**Aufgaben**
[a] Beantworten Sie die folgenden Fragen zum Text über die Untersuchungsberichte zur Atomkatastrophe von Fukushima:
(i) In welchem Monat legten die von Regierung und Parlament eingesetzten Kommissionen ihre Schlussberichte vor?
(ii) Wer leitete die dritte, private Untersuchung?
(iii) Welche Frage wurde aus den Untersuchungen aller drei Kommissionen ausgeklammert?
[b] Führen Sie den Text über die Untersuchungsberichte zur Atomkatastrophe von Fukushima nach seinem letzten Satz weiter.

Überheblichkeit und Ignoranz: Die Untersuchungsberichte zur japanischen Atomkatastrophe

Anti-Atomdemonstration in Tokio im September 2011. Foto: Genpatsu yamero! Lizenz: CC-BY-NC-SA Quelle: Flickr

1. August 2012
Siegfried Knittel
Wie sehr der Super-GAU des Kernkraftwerks Fukushima Daiichi die japanische Gesellschaft verändert hat, sieht man an den wöchentlichen Demonstrationen gegen die zivile Atomkraftnutzung. Japans Gesellschaft ist aufgewühlt wie seit Jahrzehnten nicht und die politische Klasse, die weiterhin an der Kernkraft festhält, kann daran nicht vorbeigehen. Vor diesem Hintergrund ist es zu sehen, dass Regierung und Parlament zwei hochkarätige Untersuchungskommissionen eingesetzt haben, welche die Katastrophe von Fukushima aufzuklären versuchten. Sie legten im Juli ihre Schlussberichte vor. Eine dritte Untersuchung wurde von einer privaten Initiative unter Führung des ehemaligen Chefredakteurs der Tageszeitung Asahi Shimbun Yoichi Funabashi durchgeführt.

Drei Kommissionen, ähnliche Ergebnisse

Alle drei Kommissionen hatten über lange Monate hinweg Regierungsmitglieder, die Kernkraftwerksüberwachungsbehörden, die von der Verstrahlung der Region betroffenen Menschen - und so weit es der Kernkraftbetreiber TEPCO zuließ - auch dessen Mitarbeiter befragt.  Allen drei Kommissionen ging es darum, die Ursachen der Katastrophe herauszufinden und daraus Empfehlungen für den weiteren Betrieb der Kernkraftwerke abzuleiten. Zugleich aber verweigerten sie eine Aussage zum Weiterbetrieb oder zum Ausstieg aus der Kernkraftnutzung. Aus ihren Untersuchungen wurde auch die Frage der justiziablen Schuld von Personen an der Katastrophe ausgeklammert.

Die drei Kommissionen kamen in wesentlichen Teilen ihrer Untersuchung zu ähnlichen Ergebnissen. Zentral war die Aussage, dass die Katastrophe menschengemacht sei. Entscheidend war es aber herauszufinden, inwiefern sie von Menschen gemacht worden war.

**Datenabschnitt**
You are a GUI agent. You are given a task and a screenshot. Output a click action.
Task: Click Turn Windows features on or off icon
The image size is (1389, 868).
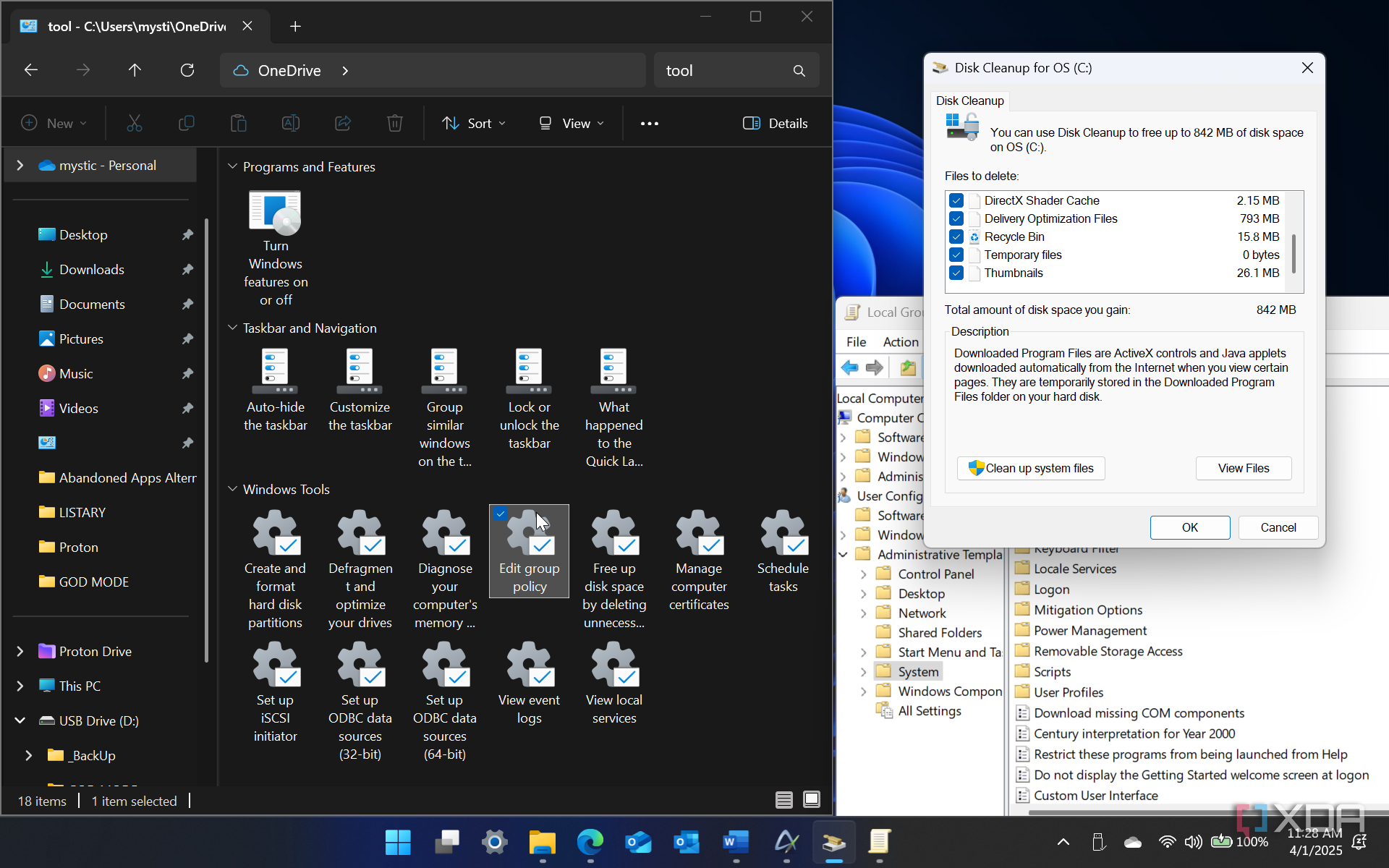pyautogui.click(x=275, y=213)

**Erwartete Antworten**
[a]
(i) Sie legten ihre Schlussberichte im Juli vor.
(ii) Yoichi Funabashi, der ehemalige Chefredakteur der Tageszeitung Asahi Shimbun, leitete sie.
(iii) Die Frage der justiziablen Schuld von Personen an der Katastrophe wurde ausgeklammert.

[b]
Da war zum einen das geringe Wissen um die Erdbebengefahr in den Sechziger Jahren, als Japan glaubte seinen großen Energiehunger aufgrund seines starken Wirtschaftswachstums mit dem Bau von Kernkraftwerken stillen zu müssen. Letztlich sei der Ausbau der Kernkraftnutzung von der gesamten Gesellschaft mitgetragen worden. Die spätere Ignoranz gegenüber den Gefahren für die Kernkraftwerke müsse man vor diesem Hintergrund sehen.

Detailliert beschreiben Parlaments- und Regierungskommission die jahrzehntelange Unbekümmertheit von Regierung, Überwachungsbehörde und Kraftwerksbetreibern gegenüber möglichen Störungen. Überheblich wurden alle Gefahrenhinweise für die Kernkraftwerke in den Wind geschlagen. Weder die Diskussion um mögliche Terroranschläge auf Kernkraftwerke, die nach den Terroranschlägen auf das World Trade Center vom 11. September 2001 auch in Japan aufkam, noch der Tsunami vom 26. Dezember 2004 im Indischen Ozean ließen Firmen- und Regierungsverantwortliche über die Sicherheit der japanischen Kernkraftwerke nachdenken.

Jahrzehntelang unbekümmert

Diese Sorglosigkeit hatte auch Auswirkungen auf die innerbetriebliche Vorbereitung auf einen Notfall. Die Belegschaft in Fukushima wurde kaum für einen Notfall trainiert und es gab keine brauchbaren Handbücher für den Notfall. Die Beschäftigten mussten plötzlich Arbeiten verrichten, für die sie kein Know-how besaßen und die sie nie trainiert hatten. Die verhängnisvolle Schließung eines Ventils, das den Kühlkreislauf am Reaktor 1 der Anlage unterbrach, was zum Schmelzen der Reaktorbrennstäbe führte, ist auf diesen Missstand zurückzuführen.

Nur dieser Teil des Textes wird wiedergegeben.